We reaffirm our belief in the protective tariff to extend needed protection to our productive industries. We believe in protection as a national policy, with due and equal regard to all sections and to all classes. It is only by adherence to such a policy that the well being of the consumers can be safeguarded that there can be assured to American agriculture, to American labor and to American manufacturers a return to perpetrate American standards of life. A protective tariff is designed to support the high American economic level of life for the average family and to prevent a lowering to the levels of economic life prevailing in other lands.
In the history of the nation the protective tariff system has ever justified itself by restoring confidence, promoting industrial activity and employment, enormously increasing our purchasing power and bringing increased prosperity to all our people.
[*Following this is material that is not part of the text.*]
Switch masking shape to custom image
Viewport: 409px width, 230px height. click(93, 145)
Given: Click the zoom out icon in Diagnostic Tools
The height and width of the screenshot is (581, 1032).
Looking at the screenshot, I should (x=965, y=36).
The tariff protection to our industry works for increased consumption of domestic agricultural products by an employed population instead of one unable to purchase the necessities of life. Without the strict maintenance of the tariff principle our farmers will need always to compete with cheap lands and cheap labor abroad and with lower standards of living.
A protective tariff had a different impact in 1860 than it does in the income tax era.
In the 1800s the tariff was the sole means of collecting taxes. This meant that the majority of the tax burden fell on the agricultural states of the southern United States.
The 1828 “Tariff of Abominations” nearly erupted in open war between Andrew Jackson and South Carolina. Civil war 30 years earlier. It became a moot issue when the 1833 compromise tariff was passed.
But the grievance of the agricultural states didn’t die and the high Morrill Tariff of 1861 was one of the factors leading to war.
The novelist Charles Dickens was publisher of an English journal at the time and he wrote that the tariff was the reason that Lincoln chose war instead of recognizing Confederate independence.